Gabriel Bodard edited this page Jan 30, 2019 · 13 revisions

Sunoikisis Digital Classics, Spring 2019

Session 3. Geographic annotation of text

Thursday January 24, 16:00 UK = 18:00 EET

Convenors: Antonis Hadjikyriacou (Boğaziçi University), Sinai Rusinek (Haifa University) and Valeria Vitale (Institute of Classical Studies) and (tba)

YouTube link: https://youtu.be/BuC9FF3HdhA

Slides: tba

Session outline

This seminar will discuss the annotation of historical text from a spatial perspective, and how such analysis can enhance our understanding and contextualisation of ancient events. The seminar will introduce Recogito, an online platform (developed by Pelagios) that enables annotation of text (and images) and the geo-resolution of the place references against a number of historical gazetteers (including the Pleiades Gazetteer of the Ancient World), and the visualisation of such annotations in a map-based interface. Two of the speakers will share their experience with the use of Recogito, discussing its practical application as a means to support the creation of a new historical gazetteer from the annotation of an historical text, and as teaching tool to engage the students with historical documents and resources.

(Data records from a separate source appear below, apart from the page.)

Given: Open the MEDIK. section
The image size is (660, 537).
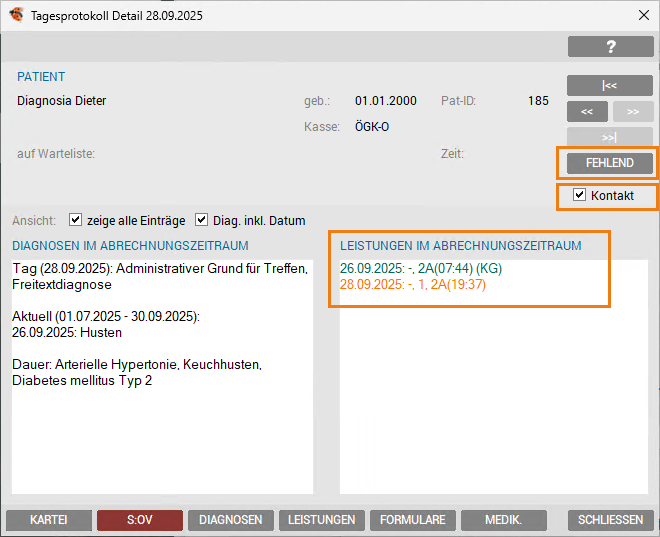Looking at the screenshot, I should click(503, 520).
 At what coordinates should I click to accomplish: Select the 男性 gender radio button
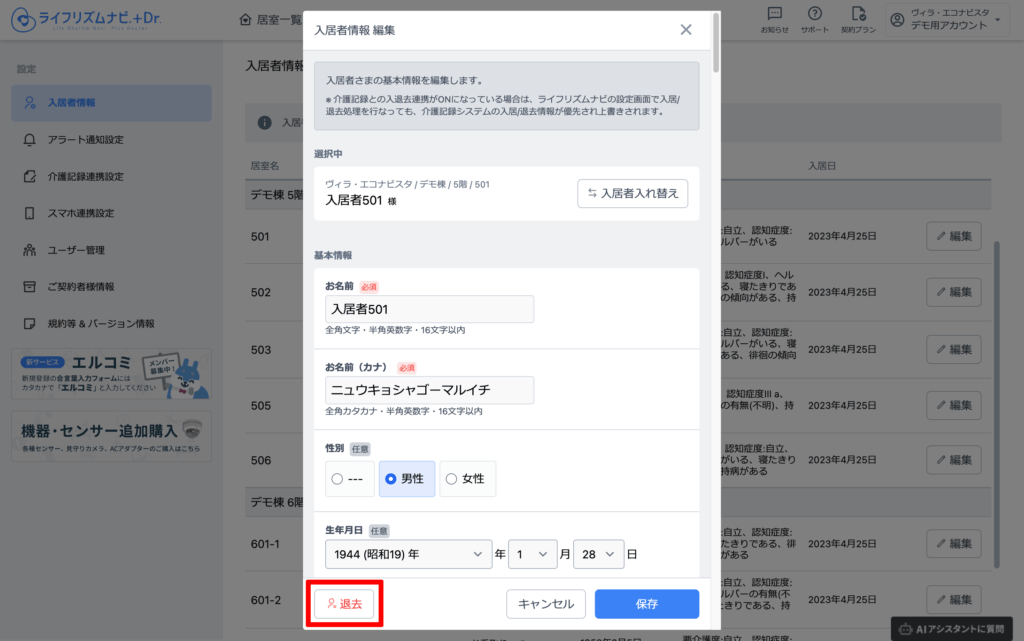407,479
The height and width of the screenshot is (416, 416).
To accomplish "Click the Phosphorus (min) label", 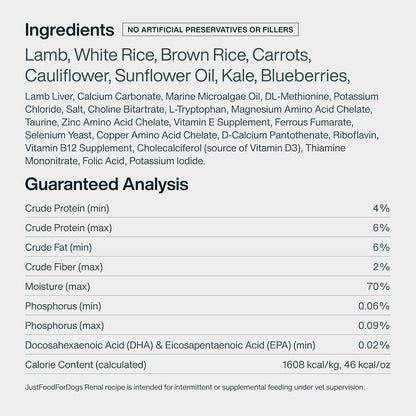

The seminar will conclude with a brief demo of Recogito, that will cover its main functionalities, and will suggest possible workflows with other free tools.

Seminar readings

Further reading

Essay title

  • tba

Exercise

Select a text you are familiar with, or you have an interest in, and upload it on Recogito. If you are working with other colleagues, decide together what aspect of the text are you interested in highlighting and exploring in your annotations. If you want to annotate persons and events, consider citing external URIs (from a prosopography or wikidata) for disambiguation, using the "comments" field in the annotation pop up. Look at the map-visualisation of your annotation and check that they are adequate and correct. Analyse the spatial distribution of the annotations and discuss with your colleagues and/or instructor what new insight the spatial perspective and the annotation process have given you on the text.

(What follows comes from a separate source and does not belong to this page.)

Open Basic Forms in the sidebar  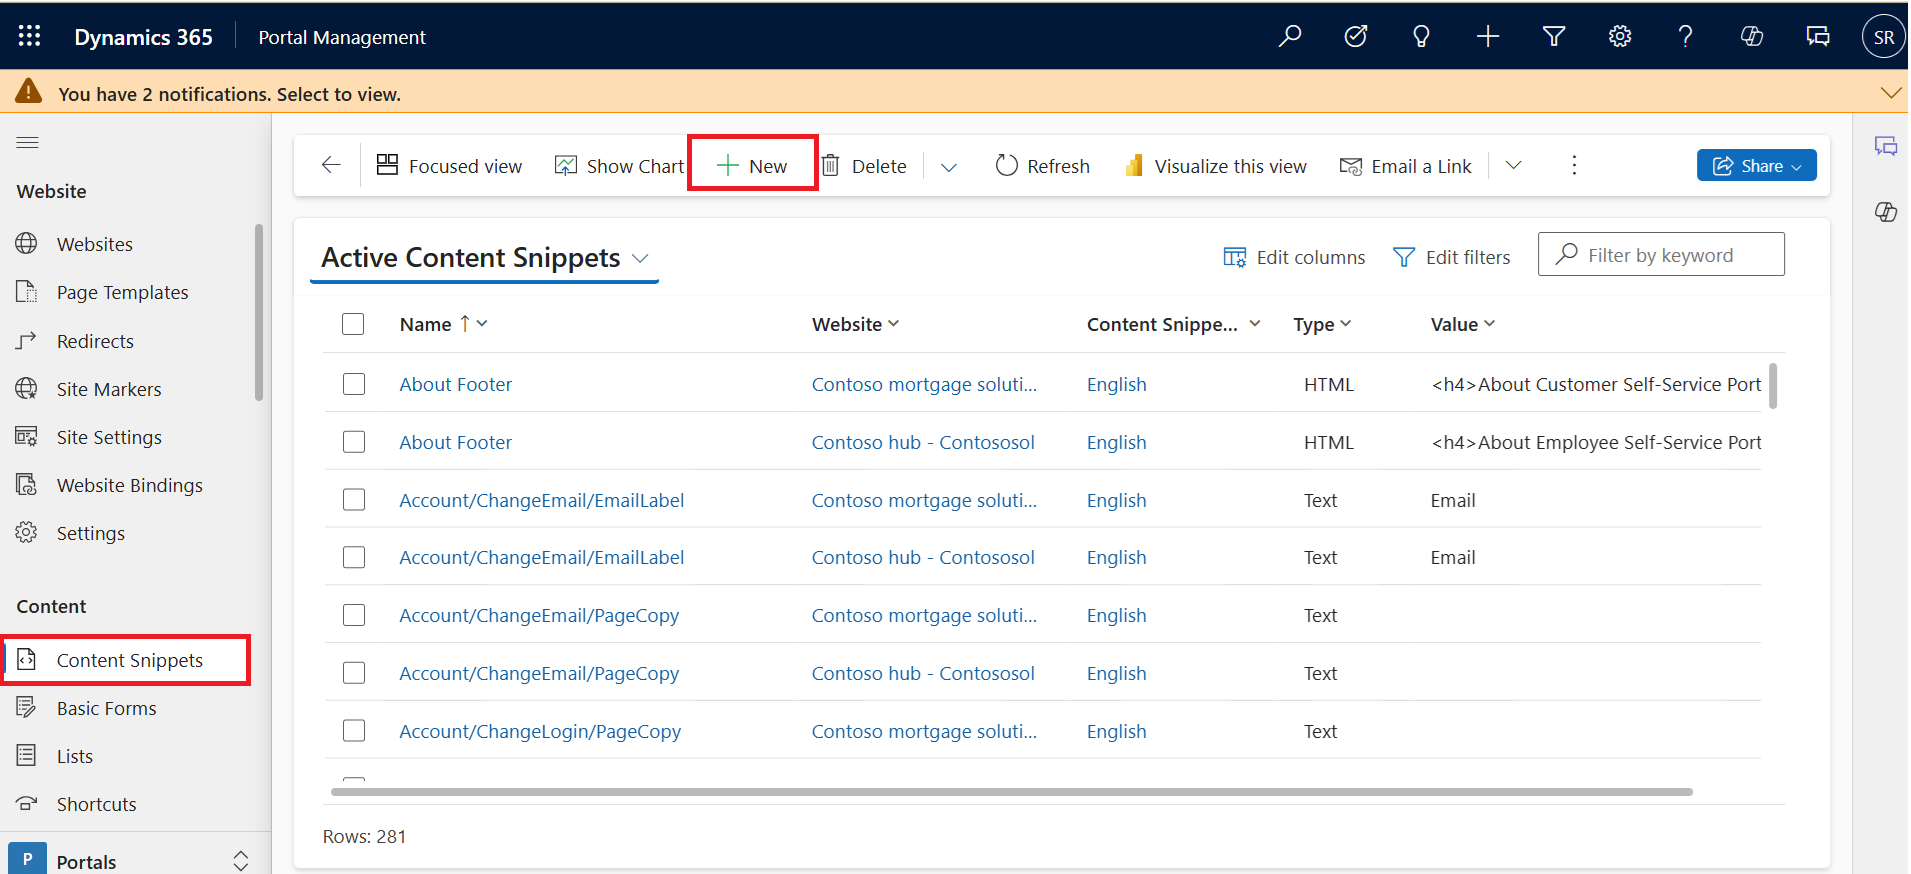[106, 708]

Now that you have read the text closely, try experimenting with the relations function in Recogito. Focus on a specific topic or aspect that could be expressed via relationships. Create a simple graph of the kind of concepts and categories you intend to connect, and how they relate to each other.

Optional: Download the relations you have created in the text in the nodes and edges format (two files, in data table format). Upload them in Gephi (if you don't have the software already you can download it at https://gephi.org/users/download/), and tweak the network visualisation, following the simple tutorial at: http://www.martingrandjean.ch/gephi-introduction (sections 3.1, 3.2, 3.3).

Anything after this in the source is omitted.